> **Aim of the exercise**:
Work out how many lines of the data below hold the string "computer". Answer with that number alone.

(Records from a data source)
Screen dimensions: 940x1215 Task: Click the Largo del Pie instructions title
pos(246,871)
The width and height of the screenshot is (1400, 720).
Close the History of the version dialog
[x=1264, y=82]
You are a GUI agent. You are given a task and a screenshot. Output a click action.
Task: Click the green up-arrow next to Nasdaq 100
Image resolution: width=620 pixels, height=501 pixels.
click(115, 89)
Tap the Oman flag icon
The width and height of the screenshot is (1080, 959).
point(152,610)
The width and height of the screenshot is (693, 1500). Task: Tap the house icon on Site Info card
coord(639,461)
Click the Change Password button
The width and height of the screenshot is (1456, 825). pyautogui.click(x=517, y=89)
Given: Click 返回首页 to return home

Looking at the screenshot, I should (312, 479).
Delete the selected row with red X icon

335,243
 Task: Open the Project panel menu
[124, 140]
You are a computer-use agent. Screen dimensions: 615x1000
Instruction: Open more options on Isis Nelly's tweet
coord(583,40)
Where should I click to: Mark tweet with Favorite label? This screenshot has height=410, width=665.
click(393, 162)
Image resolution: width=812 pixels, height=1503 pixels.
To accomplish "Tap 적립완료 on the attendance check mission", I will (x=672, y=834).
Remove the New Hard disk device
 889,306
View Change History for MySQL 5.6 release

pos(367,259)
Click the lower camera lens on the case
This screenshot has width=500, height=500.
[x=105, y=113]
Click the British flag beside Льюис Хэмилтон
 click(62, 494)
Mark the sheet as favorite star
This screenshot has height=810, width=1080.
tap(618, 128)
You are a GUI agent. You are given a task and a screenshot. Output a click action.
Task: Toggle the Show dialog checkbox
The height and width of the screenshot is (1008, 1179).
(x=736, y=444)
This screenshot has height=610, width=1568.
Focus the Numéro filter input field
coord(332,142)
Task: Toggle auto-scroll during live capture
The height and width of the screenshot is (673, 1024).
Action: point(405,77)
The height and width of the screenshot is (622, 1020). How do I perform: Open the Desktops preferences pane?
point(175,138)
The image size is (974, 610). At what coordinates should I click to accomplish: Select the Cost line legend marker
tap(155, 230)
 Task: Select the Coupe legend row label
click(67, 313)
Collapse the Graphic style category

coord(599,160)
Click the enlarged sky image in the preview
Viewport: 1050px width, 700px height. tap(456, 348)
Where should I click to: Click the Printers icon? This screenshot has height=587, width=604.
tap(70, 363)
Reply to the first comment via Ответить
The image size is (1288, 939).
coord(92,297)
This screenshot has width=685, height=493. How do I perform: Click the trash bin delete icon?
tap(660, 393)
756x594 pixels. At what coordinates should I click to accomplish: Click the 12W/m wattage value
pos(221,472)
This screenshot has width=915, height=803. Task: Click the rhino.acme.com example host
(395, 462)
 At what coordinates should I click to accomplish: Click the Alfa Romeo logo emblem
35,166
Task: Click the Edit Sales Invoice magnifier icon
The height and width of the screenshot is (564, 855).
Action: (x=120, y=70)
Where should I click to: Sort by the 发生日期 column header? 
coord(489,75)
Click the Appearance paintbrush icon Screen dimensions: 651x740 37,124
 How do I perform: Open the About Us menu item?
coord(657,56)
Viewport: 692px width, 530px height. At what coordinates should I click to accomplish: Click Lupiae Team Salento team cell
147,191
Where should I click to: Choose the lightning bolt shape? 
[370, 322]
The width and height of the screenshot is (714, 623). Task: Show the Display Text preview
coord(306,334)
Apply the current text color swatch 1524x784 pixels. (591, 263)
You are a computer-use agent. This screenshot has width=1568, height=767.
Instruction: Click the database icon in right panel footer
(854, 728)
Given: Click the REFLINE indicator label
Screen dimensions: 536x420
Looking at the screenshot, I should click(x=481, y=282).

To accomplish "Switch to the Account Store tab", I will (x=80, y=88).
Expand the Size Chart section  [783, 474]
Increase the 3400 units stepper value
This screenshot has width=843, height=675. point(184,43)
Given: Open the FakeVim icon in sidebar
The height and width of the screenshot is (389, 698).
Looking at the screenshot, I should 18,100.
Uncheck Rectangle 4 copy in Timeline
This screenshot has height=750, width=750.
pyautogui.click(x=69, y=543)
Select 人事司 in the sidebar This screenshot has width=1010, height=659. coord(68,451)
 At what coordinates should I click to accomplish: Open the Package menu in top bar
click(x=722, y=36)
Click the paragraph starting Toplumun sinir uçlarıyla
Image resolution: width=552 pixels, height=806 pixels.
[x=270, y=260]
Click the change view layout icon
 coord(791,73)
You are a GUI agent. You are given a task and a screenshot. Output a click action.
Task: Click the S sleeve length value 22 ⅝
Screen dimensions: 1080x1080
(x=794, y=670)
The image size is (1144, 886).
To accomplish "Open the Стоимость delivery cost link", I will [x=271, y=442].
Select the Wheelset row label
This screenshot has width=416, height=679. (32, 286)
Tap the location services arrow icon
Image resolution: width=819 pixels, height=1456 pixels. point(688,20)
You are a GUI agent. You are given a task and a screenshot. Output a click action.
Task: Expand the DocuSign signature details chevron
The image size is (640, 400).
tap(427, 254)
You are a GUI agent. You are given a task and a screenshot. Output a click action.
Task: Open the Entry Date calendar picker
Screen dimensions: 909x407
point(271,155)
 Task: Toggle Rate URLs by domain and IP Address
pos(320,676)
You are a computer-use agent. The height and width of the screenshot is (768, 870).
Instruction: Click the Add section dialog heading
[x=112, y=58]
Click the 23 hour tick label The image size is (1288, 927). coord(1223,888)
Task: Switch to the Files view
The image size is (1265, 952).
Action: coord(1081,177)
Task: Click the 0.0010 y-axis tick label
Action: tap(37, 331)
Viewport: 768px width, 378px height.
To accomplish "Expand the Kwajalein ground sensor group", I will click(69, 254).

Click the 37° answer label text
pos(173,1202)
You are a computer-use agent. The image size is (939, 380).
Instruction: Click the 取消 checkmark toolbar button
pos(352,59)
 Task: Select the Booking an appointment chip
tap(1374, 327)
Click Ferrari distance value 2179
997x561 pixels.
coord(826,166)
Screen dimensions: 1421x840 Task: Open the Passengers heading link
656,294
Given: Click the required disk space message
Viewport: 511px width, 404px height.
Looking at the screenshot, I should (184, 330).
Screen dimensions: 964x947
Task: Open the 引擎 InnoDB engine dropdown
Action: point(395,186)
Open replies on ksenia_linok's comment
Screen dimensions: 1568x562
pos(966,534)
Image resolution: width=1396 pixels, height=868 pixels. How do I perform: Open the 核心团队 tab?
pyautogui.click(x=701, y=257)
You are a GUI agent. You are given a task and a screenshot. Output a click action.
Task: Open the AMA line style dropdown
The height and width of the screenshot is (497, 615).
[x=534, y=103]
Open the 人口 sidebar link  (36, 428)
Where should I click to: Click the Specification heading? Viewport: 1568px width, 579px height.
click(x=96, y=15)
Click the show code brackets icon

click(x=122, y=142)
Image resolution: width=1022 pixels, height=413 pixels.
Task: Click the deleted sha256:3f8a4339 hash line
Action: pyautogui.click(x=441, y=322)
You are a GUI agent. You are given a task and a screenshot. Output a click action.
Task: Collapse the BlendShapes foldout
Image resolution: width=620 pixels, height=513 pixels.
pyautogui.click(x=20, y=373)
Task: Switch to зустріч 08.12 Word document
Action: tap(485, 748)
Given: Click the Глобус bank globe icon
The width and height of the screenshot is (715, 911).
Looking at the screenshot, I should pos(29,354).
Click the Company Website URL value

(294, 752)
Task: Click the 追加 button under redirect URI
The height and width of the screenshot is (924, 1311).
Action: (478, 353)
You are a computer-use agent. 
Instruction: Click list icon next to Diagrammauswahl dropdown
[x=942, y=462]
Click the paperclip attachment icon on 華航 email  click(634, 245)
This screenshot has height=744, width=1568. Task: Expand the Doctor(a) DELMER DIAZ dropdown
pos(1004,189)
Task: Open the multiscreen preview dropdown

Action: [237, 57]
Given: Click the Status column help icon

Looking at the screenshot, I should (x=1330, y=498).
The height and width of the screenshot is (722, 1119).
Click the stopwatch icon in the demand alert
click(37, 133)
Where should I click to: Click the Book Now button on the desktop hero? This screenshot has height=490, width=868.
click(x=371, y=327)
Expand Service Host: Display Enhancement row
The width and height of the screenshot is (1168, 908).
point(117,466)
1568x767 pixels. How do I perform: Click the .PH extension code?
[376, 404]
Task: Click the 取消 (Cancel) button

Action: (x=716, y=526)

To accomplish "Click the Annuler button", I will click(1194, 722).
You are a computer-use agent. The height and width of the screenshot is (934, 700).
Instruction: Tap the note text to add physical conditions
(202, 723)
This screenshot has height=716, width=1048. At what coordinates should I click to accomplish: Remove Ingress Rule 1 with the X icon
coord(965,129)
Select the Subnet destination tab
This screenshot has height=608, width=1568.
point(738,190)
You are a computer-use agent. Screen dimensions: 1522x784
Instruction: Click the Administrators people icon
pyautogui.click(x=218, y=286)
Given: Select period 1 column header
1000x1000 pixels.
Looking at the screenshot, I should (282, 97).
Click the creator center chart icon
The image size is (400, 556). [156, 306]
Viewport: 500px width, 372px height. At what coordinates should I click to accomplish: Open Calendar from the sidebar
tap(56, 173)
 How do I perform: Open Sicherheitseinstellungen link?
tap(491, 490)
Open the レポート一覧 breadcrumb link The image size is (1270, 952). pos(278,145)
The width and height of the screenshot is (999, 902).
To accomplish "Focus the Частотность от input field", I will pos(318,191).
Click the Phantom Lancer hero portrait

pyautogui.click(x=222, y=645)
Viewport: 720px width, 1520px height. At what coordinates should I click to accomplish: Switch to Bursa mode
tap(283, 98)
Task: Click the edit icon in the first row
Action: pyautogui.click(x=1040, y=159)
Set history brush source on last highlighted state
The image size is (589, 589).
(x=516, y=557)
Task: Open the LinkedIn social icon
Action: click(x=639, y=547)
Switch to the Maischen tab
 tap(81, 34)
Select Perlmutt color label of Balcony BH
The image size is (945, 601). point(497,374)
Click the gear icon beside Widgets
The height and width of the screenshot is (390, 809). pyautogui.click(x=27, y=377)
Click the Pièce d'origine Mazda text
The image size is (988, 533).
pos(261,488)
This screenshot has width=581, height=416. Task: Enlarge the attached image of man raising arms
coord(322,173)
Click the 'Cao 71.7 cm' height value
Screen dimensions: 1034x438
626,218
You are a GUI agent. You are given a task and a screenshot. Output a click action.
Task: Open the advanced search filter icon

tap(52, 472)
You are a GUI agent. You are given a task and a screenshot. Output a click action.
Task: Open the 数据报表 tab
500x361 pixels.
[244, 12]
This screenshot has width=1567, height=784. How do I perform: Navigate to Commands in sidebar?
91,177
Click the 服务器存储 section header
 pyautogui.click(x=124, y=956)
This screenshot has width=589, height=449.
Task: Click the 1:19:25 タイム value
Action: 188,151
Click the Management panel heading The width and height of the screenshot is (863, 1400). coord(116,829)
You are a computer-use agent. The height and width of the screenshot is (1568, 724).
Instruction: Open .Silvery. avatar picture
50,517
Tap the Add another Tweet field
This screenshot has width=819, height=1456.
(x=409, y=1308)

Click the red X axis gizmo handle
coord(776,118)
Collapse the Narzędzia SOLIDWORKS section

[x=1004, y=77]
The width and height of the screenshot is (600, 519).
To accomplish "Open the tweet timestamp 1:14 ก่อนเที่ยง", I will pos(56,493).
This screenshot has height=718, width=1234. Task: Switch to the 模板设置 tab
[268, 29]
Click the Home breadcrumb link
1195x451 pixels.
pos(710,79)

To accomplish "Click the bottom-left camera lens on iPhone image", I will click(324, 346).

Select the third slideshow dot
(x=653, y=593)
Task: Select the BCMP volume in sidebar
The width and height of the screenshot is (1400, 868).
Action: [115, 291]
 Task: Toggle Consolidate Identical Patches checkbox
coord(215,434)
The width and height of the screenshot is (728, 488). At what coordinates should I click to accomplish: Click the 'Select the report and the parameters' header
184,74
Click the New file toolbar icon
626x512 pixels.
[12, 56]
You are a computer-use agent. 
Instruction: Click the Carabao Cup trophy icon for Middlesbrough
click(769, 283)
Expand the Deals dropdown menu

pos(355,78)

> **Result**:
9